What Your Dentist Wants You To Know About Your Teeth

shutterstock_221590798_croppedIt’s a given – we all know how important oral health is. Our teeth help us chew food for proper digestion and allow us to speak properly. They even give us that killer smile that helps us in our everyday interactions with each other. But, just like any other part of the body, the mouth can experience problems that can cause pain and discomfort. Problems in the mouth also may indicate underlying medical issues that a person may be experiencing.

Mouth Pain and discomfort

With 32 permanent teeth (incisors, canines, bicuspids, and molars), we’re bound to experience some occasional pain and discomfort in our mouths:
  • Cavities: We’re all familiar with this one. Cavities normally occur as an effect of poor oral hygiene, a poor diet, or even as a result of a dry mouth due to certain medications. When cavities go undetected or untreated, they cause pain because the hole created by the cavity exposes sensitive nerve endings in the tooth.
  • Fillings: Unfortunately, fillings don’t last forever. If they become worn or damaged, they can leave your tooth susceptible to tooth aches.
  • Teeth grinding: Many people unknowingly grind their teeth while sleeping, and some do it when they’re stressed or frustrated. All that grinding causes excess wear on teeth, which makes them more likely to ache.
  • Repetitive motion: Chewing gum or gnawing on your favorite beef jerky forces your jaw to work harder than it would if you were eating a normal meal. In turn, that can cause discomfort in your teeth and jaw.
  • Tooth sensitivity: Teeth can be sensitive to heat, cold, and even things like sugar. Exposing sensitive teeth to any of these factors can cause a sharp pain that makes it difficult to eat or drink.

Why your gums bleed

When you think of your mouth, the first thing that likely comes to mind is teeth, right? It’s easy to forget that other things in the mouth (like gums) are also essential to good oral health. Healthy gums help prevent tooth decay, and are the foundation for a healthy mouth. Sometimes your gums can bleed, which could be caused by:
  • Brushing technique: You may notice that your gums bleed occasionally while you brush your teeth. This may be a sign that you’re brushing your teeth too vigorously. Your gums are a very sensitive tissue, so try to slow down and be gentle. You may also want to look at switching to a toothbrush with softer bristles.
  • Gum disease: There are two forms of gum disease – gingivitis and periodontal disease. Gingivitis is an inflammation of the gum tissue, which can lead to sore and bleeding gums. If gingivitis is left untreated, it can develop into periodontal disease. Periodontal disease moves below the gum line and can cause the gums to recede, breakdown of the bone supporting the teeth, and eventually tooth loss.
If you ever experience bleeding gums, you should take it seriously and consult with a dentist as soon as possible.

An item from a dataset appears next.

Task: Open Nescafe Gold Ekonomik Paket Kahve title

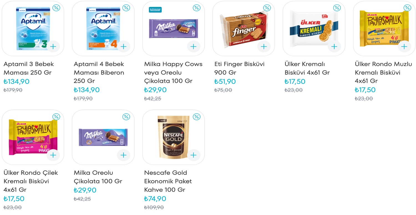Action: [x=168, y=181]
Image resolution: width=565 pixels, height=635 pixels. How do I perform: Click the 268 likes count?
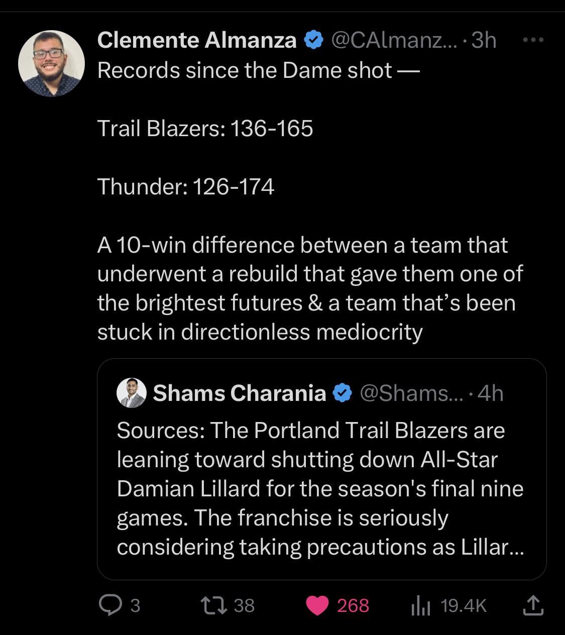point(353,605)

Your mouth can affect your overall health

Here at Elevate Dental Wellness, we recognize that your past, present, and future oral health can affect your overall health. Studies have shown links between poor oral health and diabetes, heart disease, and even Alzheimer’s disease. We encourage you to take your dental care seriously, and visit a dentist regularly to ensure that your mouth is as healthy as it can be.